Turkish president Recep Tayyip Erdoğan is threatening to bounce Finnish and Swedish membership of Nato, on the grounds that he does not have a “positive opinion” of the two Nordic nations.
They have expressed a keen wish to join after Russia’s invasion of Ukraine in February but Erdoğan says they are “home to too many terrorist organisations” to warrant membership.
His remarks came as a Swedish parliamentary security review said membership would reduce the risk of conflict in northern Europe and a day after neighbouring Finland said it aimed to join the alliance, according to the Guardian.
Finland and Sweden, while both Nato partners, have long viewed membership as an unnecessary provocation of Russia. Moscow’s invasion of Ukraine has led to a radical rethink. Membership of Nato would require ratification by all existing members, and Erdoğan remarked to journalists after leaving Friday prayers in Istanbul that Turkey would not welcome either of them.
“We don’t feel positively about this,” he said.
Turkey has been a Nato member since 1952 and its membership remains a cornerstone of its foreign policy towards western countries. Erdogan’s comments appeared directed at the Kurdistan Workers’ Party (PKK), which Turkey regards as a terrorist organisation, although they appeared to include the communities of Kurdish origin in Scandinavia as a whole.
“Scandinavian countries are like guesthouses for terrorist organisations, ” he said. “To go even further, they have seats in their parliaments too.”
Sweden has a large Kurdish diaspora, and prominent Swedish citizens of Kurdish origin currently include six MPs, though Ankara has produced no evidence for claims they have links with the PKK or similar groups outside Sweden.
Finland’s Kurdish-speaking population was estimated at just over 15,000 people as of 2020, less than 0.3% of the population. Finland’s foreign minister, Pekka Haavisto, today urged patience and called for a gradual approach in response to Turkey. “We need some patience in this type of process, it’s not happening in one day … Let’s take issues step by step,” he told reporters.

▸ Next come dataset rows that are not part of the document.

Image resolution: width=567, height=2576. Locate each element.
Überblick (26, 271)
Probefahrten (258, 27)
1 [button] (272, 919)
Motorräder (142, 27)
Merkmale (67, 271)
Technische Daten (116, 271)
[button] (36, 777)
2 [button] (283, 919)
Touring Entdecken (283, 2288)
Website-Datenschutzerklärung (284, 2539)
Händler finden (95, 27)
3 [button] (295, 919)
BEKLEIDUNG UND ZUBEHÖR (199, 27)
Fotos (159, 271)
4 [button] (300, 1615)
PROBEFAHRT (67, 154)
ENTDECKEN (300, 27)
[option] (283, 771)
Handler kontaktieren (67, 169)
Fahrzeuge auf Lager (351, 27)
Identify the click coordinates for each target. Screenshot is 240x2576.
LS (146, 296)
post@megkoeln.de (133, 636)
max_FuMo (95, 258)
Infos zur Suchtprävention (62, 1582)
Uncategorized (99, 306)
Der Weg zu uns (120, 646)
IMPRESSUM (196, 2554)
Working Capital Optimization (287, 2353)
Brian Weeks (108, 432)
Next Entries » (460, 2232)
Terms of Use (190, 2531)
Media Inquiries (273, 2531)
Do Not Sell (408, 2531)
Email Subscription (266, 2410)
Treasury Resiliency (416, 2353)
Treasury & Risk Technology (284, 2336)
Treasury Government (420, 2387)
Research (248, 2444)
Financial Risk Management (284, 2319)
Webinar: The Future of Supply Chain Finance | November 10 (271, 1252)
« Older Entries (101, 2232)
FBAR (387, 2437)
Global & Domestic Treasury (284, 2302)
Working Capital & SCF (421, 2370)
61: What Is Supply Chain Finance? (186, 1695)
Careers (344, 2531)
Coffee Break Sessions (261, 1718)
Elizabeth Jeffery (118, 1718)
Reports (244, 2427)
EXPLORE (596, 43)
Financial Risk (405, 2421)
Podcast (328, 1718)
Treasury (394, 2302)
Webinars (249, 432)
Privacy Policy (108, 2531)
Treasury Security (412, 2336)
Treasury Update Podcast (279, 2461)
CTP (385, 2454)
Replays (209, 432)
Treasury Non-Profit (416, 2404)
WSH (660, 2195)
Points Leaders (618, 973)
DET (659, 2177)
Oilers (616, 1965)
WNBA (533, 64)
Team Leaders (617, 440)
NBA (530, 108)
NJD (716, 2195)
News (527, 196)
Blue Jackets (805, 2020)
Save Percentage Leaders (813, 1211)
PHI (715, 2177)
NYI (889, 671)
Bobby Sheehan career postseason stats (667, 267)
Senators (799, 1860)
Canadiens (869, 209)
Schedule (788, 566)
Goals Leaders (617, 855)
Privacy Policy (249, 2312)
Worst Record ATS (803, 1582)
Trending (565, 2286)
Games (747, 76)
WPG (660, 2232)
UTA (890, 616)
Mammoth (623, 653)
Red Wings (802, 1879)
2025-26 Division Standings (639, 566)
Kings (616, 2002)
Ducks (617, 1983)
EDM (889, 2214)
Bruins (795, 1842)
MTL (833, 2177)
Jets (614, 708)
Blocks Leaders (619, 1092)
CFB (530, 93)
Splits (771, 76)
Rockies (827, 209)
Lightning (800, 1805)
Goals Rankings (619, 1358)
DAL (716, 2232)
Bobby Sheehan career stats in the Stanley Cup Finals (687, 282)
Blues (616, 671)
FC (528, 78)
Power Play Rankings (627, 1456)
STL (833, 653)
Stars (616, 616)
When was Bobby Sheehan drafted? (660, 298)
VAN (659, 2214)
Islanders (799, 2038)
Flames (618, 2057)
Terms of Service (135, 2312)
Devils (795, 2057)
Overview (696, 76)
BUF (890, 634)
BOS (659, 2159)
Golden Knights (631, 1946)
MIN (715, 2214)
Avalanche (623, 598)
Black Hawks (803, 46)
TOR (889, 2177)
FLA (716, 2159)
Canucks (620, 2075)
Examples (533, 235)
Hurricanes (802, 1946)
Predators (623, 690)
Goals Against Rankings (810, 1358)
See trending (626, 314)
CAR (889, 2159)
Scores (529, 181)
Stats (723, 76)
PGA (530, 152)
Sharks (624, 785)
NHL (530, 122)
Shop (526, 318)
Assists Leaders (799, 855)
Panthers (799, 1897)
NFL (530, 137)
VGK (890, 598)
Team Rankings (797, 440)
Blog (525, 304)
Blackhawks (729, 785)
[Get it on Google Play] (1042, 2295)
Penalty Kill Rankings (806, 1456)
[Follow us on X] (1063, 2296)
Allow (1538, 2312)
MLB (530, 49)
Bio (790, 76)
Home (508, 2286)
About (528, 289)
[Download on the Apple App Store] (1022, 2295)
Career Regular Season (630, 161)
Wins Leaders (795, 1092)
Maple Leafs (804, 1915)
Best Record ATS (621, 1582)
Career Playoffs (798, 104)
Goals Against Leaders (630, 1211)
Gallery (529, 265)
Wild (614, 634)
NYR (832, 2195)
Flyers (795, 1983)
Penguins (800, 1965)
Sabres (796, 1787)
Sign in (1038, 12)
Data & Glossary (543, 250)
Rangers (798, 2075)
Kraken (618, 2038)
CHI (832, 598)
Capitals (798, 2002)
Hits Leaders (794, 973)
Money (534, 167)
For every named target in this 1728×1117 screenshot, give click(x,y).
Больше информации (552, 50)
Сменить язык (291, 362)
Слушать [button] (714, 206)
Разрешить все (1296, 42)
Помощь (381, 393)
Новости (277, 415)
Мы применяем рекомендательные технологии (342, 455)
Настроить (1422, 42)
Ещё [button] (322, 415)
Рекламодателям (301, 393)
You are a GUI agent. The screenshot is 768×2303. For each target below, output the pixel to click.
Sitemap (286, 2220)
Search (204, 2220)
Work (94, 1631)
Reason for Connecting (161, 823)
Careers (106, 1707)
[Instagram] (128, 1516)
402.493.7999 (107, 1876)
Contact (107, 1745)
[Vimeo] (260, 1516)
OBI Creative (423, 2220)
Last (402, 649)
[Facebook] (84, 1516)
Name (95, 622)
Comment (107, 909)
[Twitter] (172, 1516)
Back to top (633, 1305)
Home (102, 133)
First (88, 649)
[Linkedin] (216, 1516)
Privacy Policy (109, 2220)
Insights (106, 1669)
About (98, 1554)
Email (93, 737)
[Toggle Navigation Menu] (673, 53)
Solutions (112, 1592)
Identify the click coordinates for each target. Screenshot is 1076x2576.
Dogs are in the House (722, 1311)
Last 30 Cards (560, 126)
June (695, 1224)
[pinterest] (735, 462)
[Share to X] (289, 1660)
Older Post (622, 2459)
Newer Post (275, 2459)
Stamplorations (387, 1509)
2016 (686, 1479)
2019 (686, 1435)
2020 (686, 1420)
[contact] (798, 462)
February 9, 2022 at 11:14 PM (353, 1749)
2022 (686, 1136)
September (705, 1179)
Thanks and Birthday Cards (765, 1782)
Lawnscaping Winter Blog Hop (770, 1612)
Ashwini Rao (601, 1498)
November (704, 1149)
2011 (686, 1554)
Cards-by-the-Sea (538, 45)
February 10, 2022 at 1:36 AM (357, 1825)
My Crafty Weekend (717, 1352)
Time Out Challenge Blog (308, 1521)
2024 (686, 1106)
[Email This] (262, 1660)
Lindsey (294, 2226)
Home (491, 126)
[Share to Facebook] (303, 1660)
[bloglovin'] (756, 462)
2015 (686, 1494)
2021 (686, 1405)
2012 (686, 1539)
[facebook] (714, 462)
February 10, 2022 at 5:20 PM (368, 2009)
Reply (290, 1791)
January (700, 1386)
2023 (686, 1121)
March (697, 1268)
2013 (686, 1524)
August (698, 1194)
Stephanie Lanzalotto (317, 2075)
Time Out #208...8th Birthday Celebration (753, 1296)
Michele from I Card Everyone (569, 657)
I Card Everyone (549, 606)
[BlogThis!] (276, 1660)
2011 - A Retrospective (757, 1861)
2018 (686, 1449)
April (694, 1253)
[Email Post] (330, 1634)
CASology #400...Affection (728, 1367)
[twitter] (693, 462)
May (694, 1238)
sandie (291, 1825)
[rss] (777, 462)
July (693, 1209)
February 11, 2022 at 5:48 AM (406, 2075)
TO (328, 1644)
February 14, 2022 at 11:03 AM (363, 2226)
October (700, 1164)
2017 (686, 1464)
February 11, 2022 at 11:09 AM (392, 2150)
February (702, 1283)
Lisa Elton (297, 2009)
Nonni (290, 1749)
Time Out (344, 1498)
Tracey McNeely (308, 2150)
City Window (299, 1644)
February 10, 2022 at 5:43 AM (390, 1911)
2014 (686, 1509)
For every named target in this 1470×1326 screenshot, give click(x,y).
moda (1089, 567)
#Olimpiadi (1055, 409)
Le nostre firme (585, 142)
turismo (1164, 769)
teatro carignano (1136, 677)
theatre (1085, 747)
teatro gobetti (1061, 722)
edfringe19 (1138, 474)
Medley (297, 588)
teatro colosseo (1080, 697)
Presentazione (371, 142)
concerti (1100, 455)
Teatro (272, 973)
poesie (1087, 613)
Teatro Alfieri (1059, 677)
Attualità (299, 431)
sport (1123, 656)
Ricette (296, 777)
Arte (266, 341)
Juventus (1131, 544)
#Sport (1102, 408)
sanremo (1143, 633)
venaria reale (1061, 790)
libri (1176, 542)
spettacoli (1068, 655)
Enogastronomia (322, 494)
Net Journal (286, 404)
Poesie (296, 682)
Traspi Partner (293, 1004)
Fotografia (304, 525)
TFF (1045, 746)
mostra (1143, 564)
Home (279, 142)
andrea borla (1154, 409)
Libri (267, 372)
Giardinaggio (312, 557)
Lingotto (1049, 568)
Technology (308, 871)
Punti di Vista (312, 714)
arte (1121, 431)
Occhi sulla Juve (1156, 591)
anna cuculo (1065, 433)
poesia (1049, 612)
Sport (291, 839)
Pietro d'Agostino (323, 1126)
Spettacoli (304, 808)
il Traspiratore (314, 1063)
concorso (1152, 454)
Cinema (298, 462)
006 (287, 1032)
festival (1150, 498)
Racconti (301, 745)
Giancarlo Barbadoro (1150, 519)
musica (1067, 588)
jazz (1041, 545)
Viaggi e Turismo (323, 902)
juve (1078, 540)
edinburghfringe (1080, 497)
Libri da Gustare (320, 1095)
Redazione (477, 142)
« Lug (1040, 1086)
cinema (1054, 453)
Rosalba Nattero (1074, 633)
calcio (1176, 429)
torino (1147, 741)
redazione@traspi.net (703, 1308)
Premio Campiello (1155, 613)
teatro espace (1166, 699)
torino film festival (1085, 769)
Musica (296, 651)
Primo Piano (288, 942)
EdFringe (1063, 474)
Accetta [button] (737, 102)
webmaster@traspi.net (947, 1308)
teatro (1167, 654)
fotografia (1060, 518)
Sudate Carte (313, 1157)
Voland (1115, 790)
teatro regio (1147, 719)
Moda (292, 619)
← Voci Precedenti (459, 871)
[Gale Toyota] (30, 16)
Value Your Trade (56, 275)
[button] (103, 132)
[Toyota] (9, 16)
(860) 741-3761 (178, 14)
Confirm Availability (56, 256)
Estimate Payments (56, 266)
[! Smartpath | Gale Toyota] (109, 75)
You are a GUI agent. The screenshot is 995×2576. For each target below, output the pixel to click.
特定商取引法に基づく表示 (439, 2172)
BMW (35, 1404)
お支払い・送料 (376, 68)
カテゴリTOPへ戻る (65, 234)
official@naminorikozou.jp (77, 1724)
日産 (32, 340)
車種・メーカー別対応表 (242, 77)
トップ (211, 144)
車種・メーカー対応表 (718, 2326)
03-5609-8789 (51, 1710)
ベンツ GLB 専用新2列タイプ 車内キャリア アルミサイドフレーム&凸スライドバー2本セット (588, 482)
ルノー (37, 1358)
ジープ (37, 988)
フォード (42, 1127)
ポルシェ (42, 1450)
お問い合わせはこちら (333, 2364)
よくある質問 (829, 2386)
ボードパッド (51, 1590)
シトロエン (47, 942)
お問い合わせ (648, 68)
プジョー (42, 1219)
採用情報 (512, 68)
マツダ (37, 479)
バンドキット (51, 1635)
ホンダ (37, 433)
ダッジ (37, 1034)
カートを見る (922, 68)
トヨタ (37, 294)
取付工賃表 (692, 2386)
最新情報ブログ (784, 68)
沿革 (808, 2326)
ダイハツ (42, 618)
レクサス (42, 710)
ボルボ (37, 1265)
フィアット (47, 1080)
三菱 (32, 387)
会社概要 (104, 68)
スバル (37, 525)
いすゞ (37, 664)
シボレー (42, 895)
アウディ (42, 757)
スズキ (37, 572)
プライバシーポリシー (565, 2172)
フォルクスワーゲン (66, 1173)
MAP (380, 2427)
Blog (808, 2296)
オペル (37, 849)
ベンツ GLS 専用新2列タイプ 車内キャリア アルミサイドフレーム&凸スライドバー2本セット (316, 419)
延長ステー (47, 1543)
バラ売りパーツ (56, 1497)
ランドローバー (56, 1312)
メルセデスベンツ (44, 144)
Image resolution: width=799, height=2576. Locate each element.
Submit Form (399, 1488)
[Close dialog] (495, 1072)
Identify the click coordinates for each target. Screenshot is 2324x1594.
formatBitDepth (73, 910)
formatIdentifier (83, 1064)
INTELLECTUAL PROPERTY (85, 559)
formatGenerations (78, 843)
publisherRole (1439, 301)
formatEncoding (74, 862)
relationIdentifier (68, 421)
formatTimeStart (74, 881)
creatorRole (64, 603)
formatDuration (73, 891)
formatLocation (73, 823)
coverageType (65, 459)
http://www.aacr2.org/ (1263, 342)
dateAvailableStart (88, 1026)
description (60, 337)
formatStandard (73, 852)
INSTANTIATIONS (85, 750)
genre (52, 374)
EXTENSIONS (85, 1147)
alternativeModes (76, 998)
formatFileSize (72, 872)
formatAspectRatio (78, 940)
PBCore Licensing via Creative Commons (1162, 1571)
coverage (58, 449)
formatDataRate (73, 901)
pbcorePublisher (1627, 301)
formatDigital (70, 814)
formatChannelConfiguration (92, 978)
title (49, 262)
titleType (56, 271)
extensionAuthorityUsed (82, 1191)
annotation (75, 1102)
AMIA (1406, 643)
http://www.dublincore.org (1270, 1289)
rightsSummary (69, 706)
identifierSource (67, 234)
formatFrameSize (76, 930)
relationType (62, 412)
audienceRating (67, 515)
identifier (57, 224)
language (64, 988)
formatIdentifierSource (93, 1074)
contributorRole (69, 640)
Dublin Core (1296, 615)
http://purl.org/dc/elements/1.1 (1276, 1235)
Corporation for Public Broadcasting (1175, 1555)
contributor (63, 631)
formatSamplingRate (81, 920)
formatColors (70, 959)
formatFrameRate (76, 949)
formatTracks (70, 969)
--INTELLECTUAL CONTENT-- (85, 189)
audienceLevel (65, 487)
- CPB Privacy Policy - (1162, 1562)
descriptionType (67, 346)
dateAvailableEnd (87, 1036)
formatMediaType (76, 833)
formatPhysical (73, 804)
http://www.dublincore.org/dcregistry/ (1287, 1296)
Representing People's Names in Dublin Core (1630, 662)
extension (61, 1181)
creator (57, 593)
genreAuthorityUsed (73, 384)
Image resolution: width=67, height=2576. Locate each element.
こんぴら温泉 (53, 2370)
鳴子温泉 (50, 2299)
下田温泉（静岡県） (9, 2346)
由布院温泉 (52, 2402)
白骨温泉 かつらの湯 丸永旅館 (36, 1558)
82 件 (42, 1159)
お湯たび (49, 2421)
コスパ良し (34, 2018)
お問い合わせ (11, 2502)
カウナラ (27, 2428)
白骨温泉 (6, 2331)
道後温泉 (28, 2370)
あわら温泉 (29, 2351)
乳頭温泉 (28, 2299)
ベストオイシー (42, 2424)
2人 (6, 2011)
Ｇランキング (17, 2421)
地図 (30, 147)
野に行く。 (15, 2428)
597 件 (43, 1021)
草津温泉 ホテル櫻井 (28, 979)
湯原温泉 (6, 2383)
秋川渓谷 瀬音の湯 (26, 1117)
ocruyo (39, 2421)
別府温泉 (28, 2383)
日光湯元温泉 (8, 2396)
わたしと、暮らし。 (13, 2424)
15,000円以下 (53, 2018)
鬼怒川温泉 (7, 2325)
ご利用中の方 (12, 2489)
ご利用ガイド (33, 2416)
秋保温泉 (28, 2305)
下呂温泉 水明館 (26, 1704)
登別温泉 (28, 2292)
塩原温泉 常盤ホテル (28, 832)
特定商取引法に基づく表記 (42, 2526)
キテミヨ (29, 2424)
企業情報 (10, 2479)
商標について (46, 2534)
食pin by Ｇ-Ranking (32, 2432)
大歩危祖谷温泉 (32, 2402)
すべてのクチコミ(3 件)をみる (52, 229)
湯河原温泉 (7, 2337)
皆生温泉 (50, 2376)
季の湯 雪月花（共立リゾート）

Finland’s prime minister, Sanna Marin, and president, Sauli Niinistö, on Thursday said the country “must apply for Nato membership without delay”. Government confirmation of the decision is expected on Sunday, with parliamentary assent likely early next week.
Sweden’s ruling Social Democrats will also decide whether to formally approve joining Nato on Sunday and are widely expected to drop decades of opposition to membership. Parliament will debate security issues on Monday.
The security review published today did not make a recommendation but said developing defence alliances outside existing structures was unrealistic. “Swedish Nato membership would raise the threshold for military conflicts and thus have a conflict-preventing effect in northern Europe,” said the country’s foreign minister, Ann Linde, presenting the report’s conclusions.
“The most important consequence of Swedish membership would be that Sweden would be a part of Nato’s collective security and included in security guarantees according to Article 5,” she said.
Article 5, the cornerstone of the Nato alliance, commits all its 30 members to defend each other in the event of armed aggression on any one of them. The Swedish report, due to be debated in parliament on Monday, noted that “within the framework of current cooperation, there is no guarantee that Sweden would be helped if it were the target of a serious threat or attack”.
The daily Expressen has reported that a special cabinet meeting will be called after Monday’s parliamentary debate, with prime minister Magdalena Andersson likely to send Sweden’s membership application to Nato by the end of the day.
Not all the ruling Social Democrats’ party members are automatically in favour. “I think everybody would have wanted more time for this, because it’s a huge issue,” Stefan Löfven, prime minister from 2014 to 2021, told Agence France-Presse.
Moscow has previously warned that Finnish and Swedish Nato membership would force it to “restore balance” by strengthening its defences in the Baltic, including by deploying nuclear weapons in Kaliningrad, between Poland and Lithuania.Linde noted that Finnish and Swedish Nato membership would be considered “negative” by Russia. She said neither country expected a “conventional military attack” in reaction but added that “an armed assault cannot be ruled out”.
Swedish defence minister Peter Hultqvist said: “If Sweden chooses to seek Nato membership, there is a risk of a reaction from Russia. Let me state that, in such a case, we are prepared to deal with any counter-response.”
Public support for Nato membership in Finland, which shares a 1,300 km border with Russia, has more than trebled to about 76% since Russia’s onslaught on Ukraine, and has risen to about 60% in Sweden.
Nato secretary general Jens Stoltenberg has said both countries would be “welcomed with open arms” and that the accession process would be quick, although formal approval by all the alliance’s members could take several months.